• Work instruction
Within the records below, find each line that holds the string "code", then copy it.

Saved entries:
_____

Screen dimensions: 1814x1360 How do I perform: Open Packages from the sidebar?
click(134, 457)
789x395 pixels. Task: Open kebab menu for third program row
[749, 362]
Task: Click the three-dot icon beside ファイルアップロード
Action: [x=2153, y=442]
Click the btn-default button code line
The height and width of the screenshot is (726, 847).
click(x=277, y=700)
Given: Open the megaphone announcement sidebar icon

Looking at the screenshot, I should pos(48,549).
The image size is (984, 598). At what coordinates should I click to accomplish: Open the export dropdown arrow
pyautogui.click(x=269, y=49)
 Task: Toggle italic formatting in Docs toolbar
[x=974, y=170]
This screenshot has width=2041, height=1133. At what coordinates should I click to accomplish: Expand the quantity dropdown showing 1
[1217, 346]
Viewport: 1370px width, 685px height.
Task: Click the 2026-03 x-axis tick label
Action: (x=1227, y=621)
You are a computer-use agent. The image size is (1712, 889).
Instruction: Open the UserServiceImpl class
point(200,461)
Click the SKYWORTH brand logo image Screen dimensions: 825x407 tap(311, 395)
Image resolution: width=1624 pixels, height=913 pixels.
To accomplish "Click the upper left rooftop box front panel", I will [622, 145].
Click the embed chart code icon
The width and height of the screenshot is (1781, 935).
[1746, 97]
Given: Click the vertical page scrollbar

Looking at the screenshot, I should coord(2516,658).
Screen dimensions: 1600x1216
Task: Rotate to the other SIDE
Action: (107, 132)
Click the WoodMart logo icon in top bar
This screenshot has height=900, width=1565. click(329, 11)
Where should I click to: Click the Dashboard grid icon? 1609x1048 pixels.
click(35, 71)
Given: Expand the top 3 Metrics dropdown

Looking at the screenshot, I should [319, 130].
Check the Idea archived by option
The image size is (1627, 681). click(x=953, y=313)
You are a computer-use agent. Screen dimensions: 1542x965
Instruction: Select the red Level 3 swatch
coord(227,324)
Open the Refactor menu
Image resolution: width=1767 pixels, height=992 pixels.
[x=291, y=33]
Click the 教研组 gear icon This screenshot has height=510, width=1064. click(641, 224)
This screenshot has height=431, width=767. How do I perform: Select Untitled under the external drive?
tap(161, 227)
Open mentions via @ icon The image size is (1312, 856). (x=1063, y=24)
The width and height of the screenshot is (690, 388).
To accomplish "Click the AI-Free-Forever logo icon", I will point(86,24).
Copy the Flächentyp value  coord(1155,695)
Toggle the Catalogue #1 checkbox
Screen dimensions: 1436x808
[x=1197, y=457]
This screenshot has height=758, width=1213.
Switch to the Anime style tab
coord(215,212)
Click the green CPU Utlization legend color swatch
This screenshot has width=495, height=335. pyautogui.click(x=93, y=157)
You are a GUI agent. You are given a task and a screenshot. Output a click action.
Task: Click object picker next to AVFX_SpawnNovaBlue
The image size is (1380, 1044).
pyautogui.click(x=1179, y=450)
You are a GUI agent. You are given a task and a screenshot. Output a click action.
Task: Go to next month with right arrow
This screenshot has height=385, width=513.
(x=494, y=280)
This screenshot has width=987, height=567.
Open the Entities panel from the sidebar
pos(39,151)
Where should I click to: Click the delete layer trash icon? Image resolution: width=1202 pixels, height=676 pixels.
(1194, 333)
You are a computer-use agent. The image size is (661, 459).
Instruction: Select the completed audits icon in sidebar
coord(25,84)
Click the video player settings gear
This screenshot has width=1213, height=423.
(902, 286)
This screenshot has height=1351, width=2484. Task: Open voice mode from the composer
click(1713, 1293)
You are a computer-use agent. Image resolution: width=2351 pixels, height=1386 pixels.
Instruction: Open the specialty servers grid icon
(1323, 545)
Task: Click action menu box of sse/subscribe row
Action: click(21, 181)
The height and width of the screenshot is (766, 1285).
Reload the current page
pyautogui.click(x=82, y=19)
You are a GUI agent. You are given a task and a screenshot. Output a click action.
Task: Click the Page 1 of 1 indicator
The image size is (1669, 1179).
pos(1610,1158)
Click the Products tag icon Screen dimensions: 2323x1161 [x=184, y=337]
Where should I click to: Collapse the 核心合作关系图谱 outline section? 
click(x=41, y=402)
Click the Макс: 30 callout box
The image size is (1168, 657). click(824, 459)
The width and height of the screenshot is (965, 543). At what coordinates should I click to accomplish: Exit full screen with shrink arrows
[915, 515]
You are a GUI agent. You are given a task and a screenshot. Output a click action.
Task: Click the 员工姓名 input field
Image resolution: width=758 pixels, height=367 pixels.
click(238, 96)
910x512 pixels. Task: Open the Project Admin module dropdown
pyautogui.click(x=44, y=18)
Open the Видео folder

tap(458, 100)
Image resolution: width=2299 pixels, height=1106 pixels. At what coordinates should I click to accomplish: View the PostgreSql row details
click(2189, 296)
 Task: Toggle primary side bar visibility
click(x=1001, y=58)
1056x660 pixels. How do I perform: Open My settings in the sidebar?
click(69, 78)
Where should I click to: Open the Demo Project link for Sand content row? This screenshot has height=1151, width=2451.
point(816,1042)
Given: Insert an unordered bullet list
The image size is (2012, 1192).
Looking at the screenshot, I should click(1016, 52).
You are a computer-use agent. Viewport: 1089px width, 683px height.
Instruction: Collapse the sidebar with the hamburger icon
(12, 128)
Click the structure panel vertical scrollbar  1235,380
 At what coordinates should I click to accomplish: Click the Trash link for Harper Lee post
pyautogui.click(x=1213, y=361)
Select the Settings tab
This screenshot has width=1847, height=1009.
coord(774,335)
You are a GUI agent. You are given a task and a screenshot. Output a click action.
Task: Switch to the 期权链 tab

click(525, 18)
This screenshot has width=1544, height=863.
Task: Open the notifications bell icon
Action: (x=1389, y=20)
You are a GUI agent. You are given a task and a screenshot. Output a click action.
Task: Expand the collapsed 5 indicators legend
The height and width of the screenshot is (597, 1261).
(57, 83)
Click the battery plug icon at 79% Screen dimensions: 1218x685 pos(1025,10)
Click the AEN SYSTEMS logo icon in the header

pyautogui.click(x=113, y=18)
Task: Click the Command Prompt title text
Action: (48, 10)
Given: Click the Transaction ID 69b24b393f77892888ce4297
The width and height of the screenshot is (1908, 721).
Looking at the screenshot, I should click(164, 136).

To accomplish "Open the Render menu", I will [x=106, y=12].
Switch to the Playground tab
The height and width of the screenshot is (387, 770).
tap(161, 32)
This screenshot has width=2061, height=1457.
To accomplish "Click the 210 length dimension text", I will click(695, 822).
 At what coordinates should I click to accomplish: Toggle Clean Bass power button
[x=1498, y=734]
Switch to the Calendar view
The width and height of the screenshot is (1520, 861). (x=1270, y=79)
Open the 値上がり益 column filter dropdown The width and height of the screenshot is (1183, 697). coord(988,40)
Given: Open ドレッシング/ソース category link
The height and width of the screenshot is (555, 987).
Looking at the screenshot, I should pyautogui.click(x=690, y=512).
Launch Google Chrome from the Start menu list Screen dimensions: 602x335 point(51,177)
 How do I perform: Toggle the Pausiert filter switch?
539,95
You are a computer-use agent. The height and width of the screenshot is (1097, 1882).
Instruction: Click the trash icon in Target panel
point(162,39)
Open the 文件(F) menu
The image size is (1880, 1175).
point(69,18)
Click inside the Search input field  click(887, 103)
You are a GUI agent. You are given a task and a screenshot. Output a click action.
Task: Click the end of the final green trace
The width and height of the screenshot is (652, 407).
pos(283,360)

_____

• Task result
Click the btn-default button code line
Click the embed chart code icon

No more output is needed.